**Task objective:**
Using the data below, gather each line that includes the word "element".

**Given data:**

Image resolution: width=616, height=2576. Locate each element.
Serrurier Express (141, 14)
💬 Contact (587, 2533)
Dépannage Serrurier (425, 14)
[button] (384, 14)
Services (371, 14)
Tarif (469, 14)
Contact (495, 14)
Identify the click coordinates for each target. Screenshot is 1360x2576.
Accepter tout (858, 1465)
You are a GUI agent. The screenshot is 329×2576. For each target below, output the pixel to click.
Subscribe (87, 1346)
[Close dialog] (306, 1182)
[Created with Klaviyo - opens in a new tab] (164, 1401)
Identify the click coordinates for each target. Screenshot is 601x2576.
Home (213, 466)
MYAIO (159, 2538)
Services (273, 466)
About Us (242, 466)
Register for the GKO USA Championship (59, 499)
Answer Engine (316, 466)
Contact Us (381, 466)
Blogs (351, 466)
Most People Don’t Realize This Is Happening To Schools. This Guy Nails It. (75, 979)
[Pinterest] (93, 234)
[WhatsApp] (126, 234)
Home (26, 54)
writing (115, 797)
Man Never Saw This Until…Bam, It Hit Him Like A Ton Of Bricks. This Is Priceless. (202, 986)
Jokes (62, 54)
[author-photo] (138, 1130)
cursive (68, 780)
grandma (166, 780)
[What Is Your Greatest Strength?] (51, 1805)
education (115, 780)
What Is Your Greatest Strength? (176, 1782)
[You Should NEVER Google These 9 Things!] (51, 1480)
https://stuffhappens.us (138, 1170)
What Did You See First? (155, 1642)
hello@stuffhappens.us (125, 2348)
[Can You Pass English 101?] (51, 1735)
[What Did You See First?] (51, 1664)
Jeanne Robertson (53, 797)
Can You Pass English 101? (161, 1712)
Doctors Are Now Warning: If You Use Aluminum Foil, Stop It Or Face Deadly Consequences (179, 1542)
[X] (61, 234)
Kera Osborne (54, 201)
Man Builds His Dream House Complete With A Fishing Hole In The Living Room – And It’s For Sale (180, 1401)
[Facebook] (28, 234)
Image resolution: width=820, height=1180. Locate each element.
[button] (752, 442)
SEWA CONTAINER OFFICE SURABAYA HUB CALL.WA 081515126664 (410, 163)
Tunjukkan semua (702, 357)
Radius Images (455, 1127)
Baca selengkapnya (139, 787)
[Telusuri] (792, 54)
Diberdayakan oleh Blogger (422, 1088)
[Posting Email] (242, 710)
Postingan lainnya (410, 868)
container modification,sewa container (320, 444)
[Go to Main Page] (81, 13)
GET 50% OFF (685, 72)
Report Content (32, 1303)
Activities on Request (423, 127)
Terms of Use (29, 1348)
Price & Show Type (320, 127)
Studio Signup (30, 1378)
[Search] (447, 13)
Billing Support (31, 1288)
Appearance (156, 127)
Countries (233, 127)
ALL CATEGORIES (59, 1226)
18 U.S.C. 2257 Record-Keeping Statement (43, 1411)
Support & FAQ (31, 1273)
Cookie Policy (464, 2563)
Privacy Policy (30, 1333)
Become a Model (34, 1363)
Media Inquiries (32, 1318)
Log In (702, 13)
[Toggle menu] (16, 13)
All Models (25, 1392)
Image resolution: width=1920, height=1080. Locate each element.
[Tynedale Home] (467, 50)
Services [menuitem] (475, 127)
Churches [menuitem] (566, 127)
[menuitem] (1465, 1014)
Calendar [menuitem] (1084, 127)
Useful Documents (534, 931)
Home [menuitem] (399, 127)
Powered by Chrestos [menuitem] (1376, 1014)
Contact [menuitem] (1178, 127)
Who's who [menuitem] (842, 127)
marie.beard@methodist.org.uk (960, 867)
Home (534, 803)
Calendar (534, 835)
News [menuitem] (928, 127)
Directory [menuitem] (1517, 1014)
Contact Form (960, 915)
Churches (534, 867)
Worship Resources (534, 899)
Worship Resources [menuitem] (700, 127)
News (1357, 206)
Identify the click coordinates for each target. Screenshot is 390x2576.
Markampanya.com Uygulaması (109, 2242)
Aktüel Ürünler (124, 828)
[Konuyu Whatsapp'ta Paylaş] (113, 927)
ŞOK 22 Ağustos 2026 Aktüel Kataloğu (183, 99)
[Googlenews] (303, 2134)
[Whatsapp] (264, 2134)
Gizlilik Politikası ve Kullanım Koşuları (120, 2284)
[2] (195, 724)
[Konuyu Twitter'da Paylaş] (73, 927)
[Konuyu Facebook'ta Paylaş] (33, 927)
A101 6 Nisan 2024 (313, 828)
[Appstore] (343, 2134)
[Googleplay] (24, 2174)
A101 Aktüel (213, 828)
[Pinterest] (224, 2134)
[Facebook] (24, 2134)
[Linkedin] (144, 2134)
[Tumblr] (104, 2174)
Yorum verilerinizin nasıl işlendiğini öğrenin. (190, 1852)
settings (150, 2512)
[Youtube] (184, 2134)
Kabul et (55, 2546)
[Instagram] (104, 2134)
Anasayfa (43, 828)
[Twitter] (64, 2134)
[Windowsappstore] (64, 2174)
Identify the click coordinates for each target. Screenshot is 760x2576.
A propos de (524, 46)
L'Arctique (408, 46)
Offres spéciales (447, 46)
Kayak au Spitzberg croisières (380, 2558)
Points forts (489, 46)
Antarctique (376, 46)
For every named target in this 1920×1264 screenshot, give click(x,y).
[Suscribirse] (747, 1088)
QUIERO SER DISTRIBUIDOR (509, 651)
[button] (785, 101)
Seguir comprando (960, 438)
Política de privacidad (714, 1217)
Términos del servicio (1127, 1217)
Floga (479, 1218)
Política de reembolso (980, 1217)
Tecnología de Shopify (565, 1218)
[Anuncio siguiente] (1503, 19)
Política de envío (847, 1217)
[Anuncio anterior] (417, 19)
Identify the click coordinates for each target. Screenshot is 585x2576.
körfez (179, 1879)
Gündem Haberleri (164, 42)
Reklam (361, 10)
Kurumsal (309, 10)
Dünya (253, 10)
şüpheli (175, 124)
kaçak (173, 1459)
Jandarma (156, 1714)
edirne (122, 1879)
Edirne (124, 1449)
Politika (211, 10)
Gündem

**Answer section:**
Image resolution: width=616, height=2576. Locate each element.
Image resolution: width=820, height=1180. Locate each element.
Image resolution: width=1920, height=1080. Locate each element.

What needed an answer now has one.